Investing in mutual funds has become increasingly popular in recent years, especially among the young generations – millennials who are building their career or Gen-Z who are starting to become financially independent. The old belief that you should save what extra money you have has long been forgotten, replaced with the idea that investment is a more practical way to grow your money.
Mutual funds are a popular choice because of the many benefits they provide.
For one thing, individual investors can begin investing low and growing their investment as they get familiarized with the ins and outs of investment. Investors can also diversify their investment across different stocks and instruments like startups, legacy institutions, and even precious metals like gold and silver. And mutual fund investment does not require one to open a Demat account.
A Dematerialized account is a type of account that holds financial securities electronically and in India, these accounts are maintained by the National Securities Depository Limited and Central Depository Services Limited. For first time investors, they hate the idea of opening a Demat account because it costs money to operate and younger investors, in general, prefer to be flexible with how they invest their money.
Mutual Fund Basics
Investors in mutual funds don’t have to do the heavy lifting of picking individual stocks they want to invest their money in. Mutual funds allow regular people who wish to invest to pick and choose the types of funds.
It works by pooling an individual’s money with those of other investors and investing it into a portfolio of assets like bonds, stocks, etc. Normally, such a portfolio would be too out of reach of your average investors to partake in but since you are investing along with other investors, you gain such access.
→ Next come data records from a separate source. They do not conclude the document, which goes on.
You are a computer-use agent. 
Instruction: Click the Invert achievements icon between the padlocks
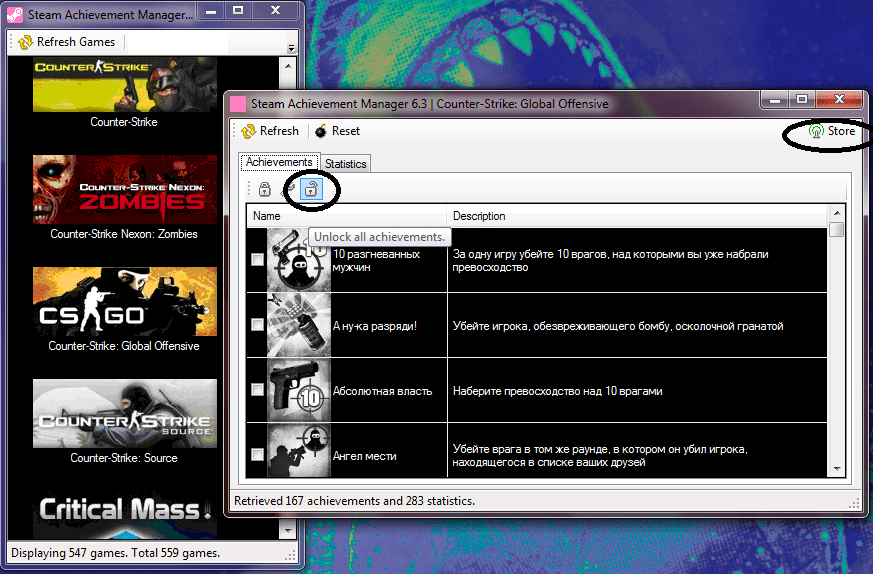tap(289, 188)
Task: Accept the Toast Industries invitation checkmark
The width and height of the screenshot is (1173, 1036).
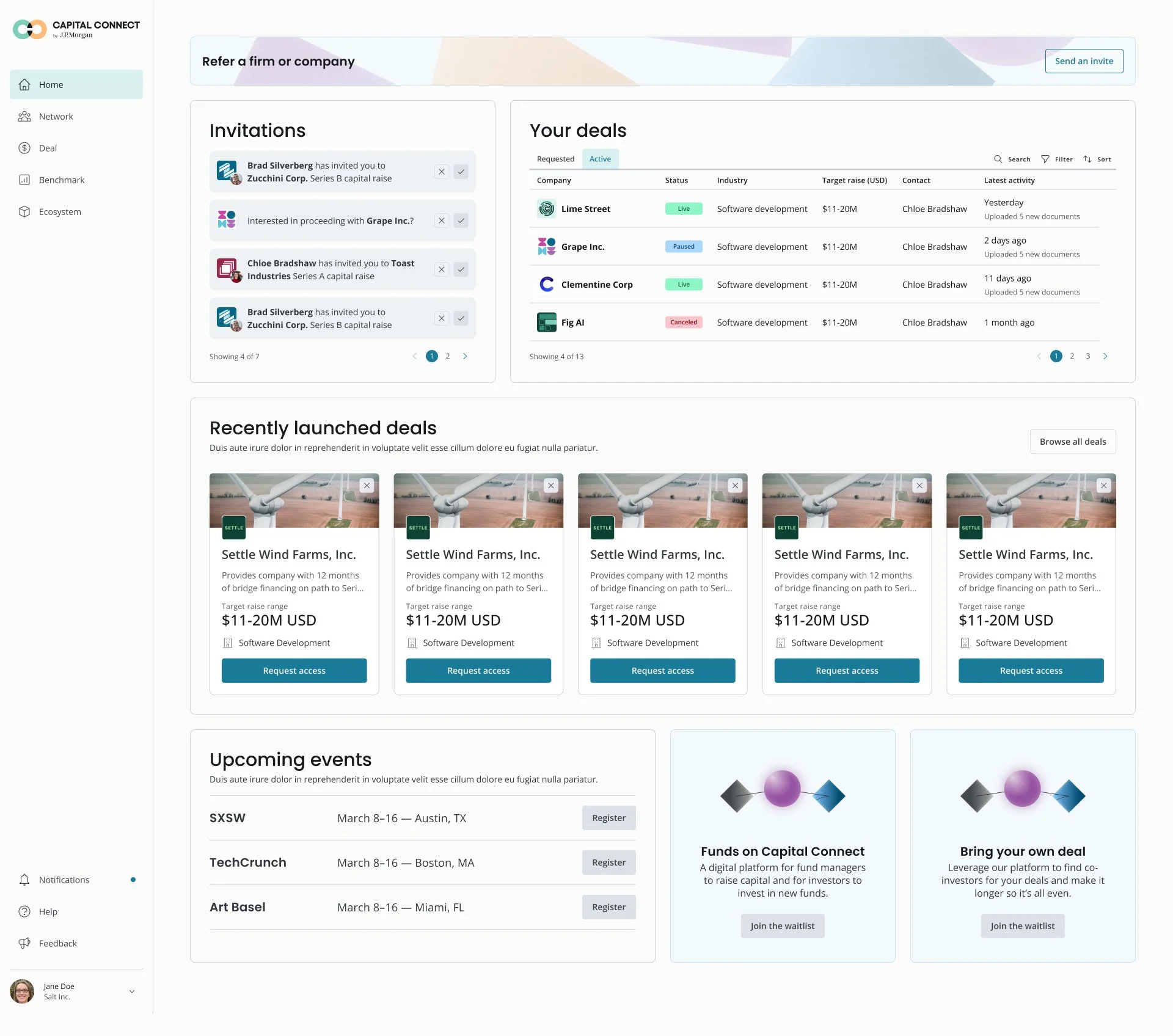Action: click(x=461, y=270)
There different types of mutual funds like large-cap, mid-cap, and small-cap. There are also mutual funds that are focused on telecommunication, biotechnology, and energy across different regions of the world.
Why is it popular?
Mutual funds have become the rigueur in investment because it allows average investors to pick one fund that contains different stocks and not have to worry about putting all their eggs into one basket, so to speak. They also don’t have to put in the time to monitor real-time updates of their investment as you would with individual stocks.
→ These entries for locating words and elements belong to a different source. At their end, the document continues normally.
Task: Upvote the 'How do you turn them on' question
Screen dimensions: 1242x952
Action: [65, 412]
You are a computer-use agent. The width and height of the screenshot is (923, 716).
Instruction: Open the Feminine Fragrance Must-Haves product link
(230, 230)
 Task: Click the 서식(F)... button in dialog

Mutual funds offer immediate diversification as each fund holds different stocks.
Mutual funds are normally managed by a manager who picks the investments within the portfolio. This is one of the main selling points for beginners who are not too familiar with investing and would prefer an expert to take care of the rest.
How does it pay?
Investors get paid in two different ways in mutual funds: distributions and capital gains.
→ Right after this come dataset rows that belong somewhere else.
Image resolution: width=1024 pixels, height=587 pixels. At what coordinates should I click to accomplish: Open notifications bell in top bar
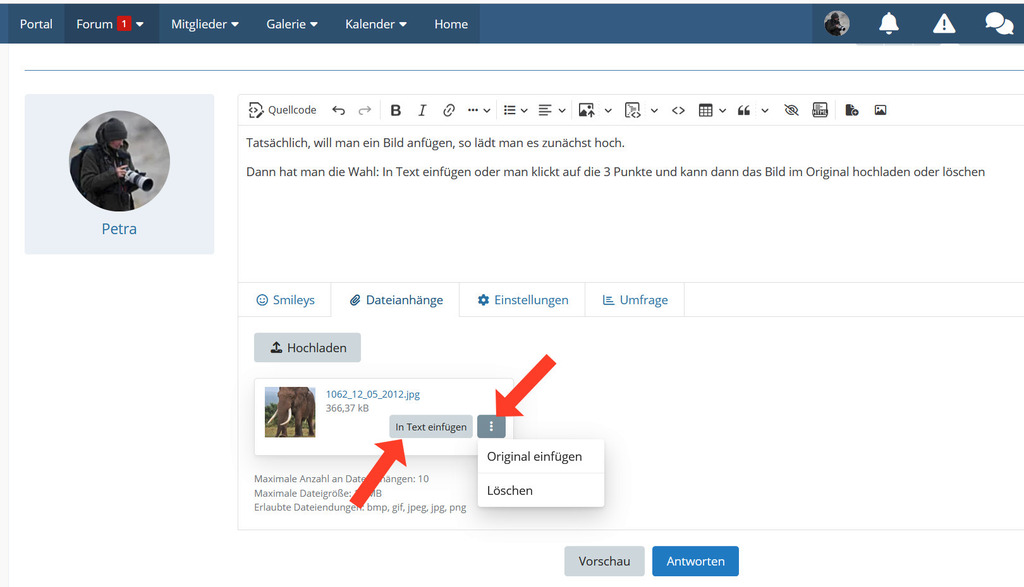888,24
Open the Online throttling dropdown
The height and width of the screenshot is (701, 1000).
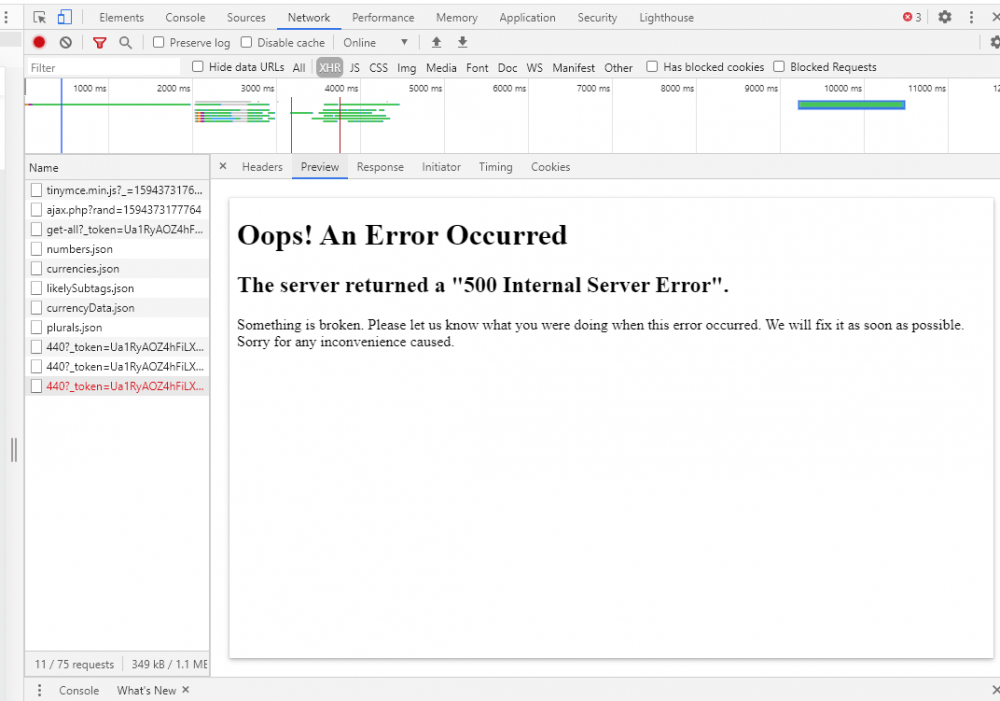click(x=375, y=42)
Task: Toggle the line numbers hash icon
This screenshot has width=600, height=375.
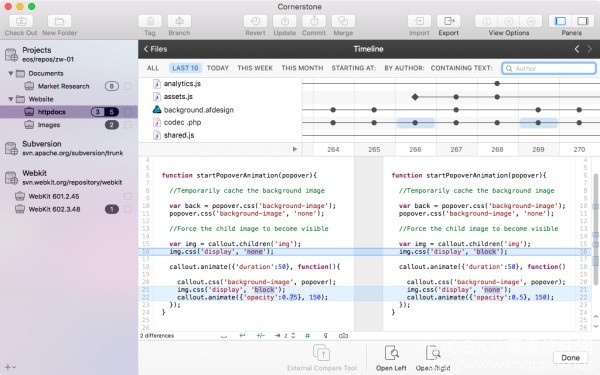Action: [307, 336]
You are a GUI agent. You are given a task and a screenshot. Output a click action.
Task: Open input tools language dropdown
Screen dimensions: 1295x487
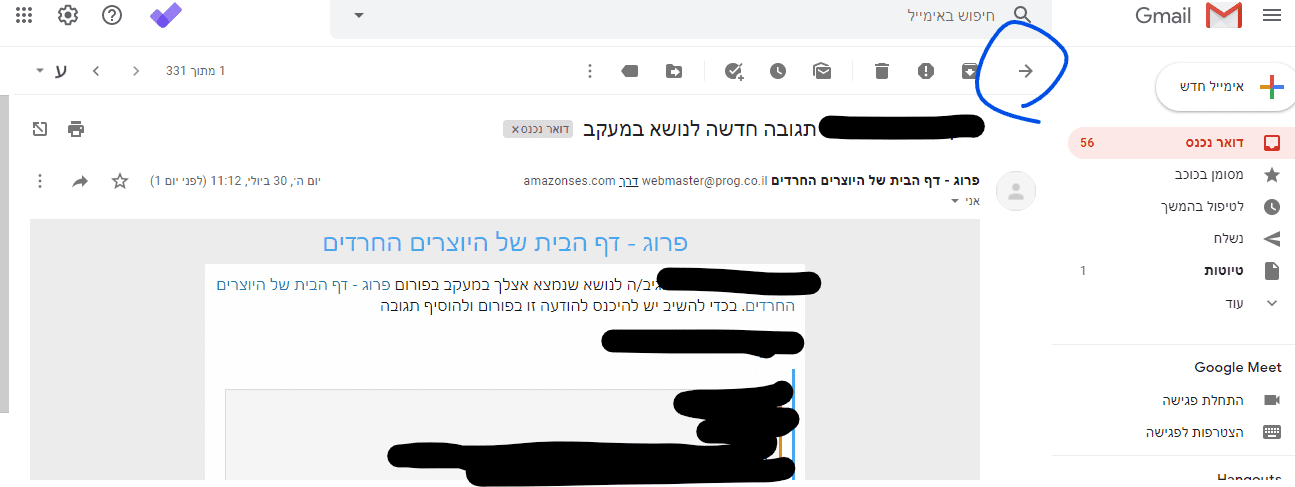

If a fund has an asset that pays dividends, the manager distributes the dividends to the fund owners. The distribution can also be in the form of capital gains and interests.
You accumulate capital gains money when you decide to put your mutual fund up for sale for more than what you paid for it initially.
One of the most important factors in determining the dollar amount you receive depends on your fund manager. It benefits them if they choose which assets to invest in because they also get a slice of the payout. So does that mean fund managers regularly beat the market?
According to Dow Jones, large-cap mutual fund managers failed to beat the market in 2016, by as much as 66%. The numbers are even dire for mid-cap and small-cap managers. The same study explored the performance of actively managed mutual funds along a 15 year period and more than 90% failed to beat the market.
Advantages and Disadvantages
- For those who want a hands-off approach in investing, then mutual funds are a great place to start. Investors don’t have to worry about managing their funds daily or keeping up-to-date with industry trends.
- The funds also hold a lot of stock. In the event that one company tanks, investors don’t lose everything as there are other companies that their investments are spread over.
- Mutual funds are a good entry point for people who want to go into investing. They can easily diversify their investment while learning the ropes.
- Most of the funds charge expense ratio as well as upfront fees for being managed by an expert.
- If you invest in two funds with overlapping investments, your portfolio is less diverse. Case in point, if you have two funds that hold Hyundai and the company bombs, your loss is doubled.
- Mutual funds rely on experts to manage your money and they rarely beat the market.
Types of Mutual Funds
The types of mutual funds to choose from are astounding, with each one carrying their own benefits and drawbacks. Investors can pick a mutual fund to invest in based on different factors such as risk, return, geographic area, sector, and many more.
Let’s take a look at the four most common types of funds people pick.
Also known as fixed-income funds, this type of fund trade and invest bonds. Bond funds typically have higher returns but come with more risks since it is sensitive to interest rate risks.
Money market funds:
These are short-term, high-quality investments in securities that are issued by the government or corporations. They offer the lowest returns but these funds are also low risk.
Also known as stock funds because they invest in company stocks, equity funds belong in one of three categories: large-cap, mid-cap, and small-cap. Large-cap include blue-chip organizations like Google and Apple. Mid-cap are companies in the mid-range. Small-cap are small companies, usually start-ups.
Such funds carry a mix of bonds, stocks, and other investments. Hybrid funds can even invest in other mutual funds.
Investment is a great way to grow your money instead of hiding it away in a bank that only offers very little interest. Mutual funds are a great way to jump-start a career in investing and could potentially pay out big time but only if you are careful with the type of funds you invest in and working with a fund manager you trust.